What to work on: What you give back should be exactly the opening lines of the data, ending with the line that contains "[Instagram] (227, 2125)" and including it.

Listed records Block Start

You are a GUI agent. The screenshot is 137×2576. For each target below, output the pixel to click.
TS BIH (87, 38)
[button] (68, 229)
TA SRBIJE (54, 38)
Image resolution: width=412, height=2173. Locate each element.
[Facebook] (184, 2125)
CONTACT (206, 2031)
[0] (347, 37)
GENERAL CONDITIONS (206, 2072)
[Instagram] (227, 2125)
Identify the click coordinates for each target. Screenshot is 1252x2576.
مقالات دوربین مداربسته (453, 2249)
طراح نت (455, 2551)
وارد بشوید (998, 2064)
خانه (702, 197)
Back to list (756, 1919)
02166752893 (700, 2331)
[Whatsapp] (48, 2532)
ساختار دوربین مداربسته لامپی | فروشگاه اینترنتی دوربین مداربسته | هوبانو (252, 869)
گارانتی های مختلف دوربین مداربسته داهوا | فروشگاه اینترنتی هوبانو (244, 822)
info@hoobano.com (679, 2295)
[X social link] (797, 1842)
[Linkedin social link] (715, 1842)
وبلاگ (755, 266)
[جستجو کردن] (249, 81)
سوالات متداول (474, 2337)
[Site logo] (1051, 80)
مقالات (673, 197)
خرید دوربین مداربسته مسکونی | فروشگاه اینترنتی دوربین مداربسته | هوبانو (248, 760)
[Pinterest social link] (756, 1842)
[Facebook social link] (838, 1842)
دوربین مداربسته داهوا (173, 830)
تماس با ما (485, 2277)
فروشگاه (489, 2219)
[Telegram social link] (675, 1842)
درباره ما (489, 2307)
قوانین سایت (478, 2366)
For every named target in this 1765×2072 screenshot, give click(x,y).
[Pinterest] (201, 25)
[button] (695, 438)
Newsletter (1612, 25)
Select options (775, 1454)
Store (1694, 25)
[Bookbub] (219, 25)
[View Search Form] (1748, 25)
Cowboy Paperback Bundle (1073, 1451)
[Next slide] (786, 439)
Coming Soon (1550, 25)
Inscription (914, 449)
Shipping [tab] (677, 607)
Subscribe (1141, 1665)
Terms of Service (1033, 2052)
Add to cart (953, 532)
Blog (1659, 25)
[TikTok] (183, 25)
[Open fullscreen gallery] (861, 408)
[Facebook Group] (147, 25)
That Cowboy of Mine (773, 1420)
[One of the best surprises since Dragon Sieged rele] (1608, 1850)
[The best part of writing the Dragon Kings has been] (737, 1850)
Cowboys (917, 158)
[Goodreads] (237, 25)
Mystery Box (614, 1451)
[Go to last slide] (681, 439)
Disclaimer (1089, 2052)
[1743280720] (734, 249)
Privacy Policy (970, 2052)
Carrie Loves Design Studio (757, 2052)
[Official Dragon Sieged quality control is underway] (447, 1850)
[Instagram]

Listed records Block End

Task answer:
You are a GUI agent. The screenshot is 137×2576. For each target below, output the pixel to click.
TS BIH (87, 38)
[button] (68, 229)
TA SRBIJE (54, 38)
Image resolution: width=412, height=2173. Locate each element.
[Facebook] (184, 2125)
CONTACT (206, 2031)
[0] (347, 37)
GENERAL CONDITIONS (206, 2072)
[Instagram] (227, 2125)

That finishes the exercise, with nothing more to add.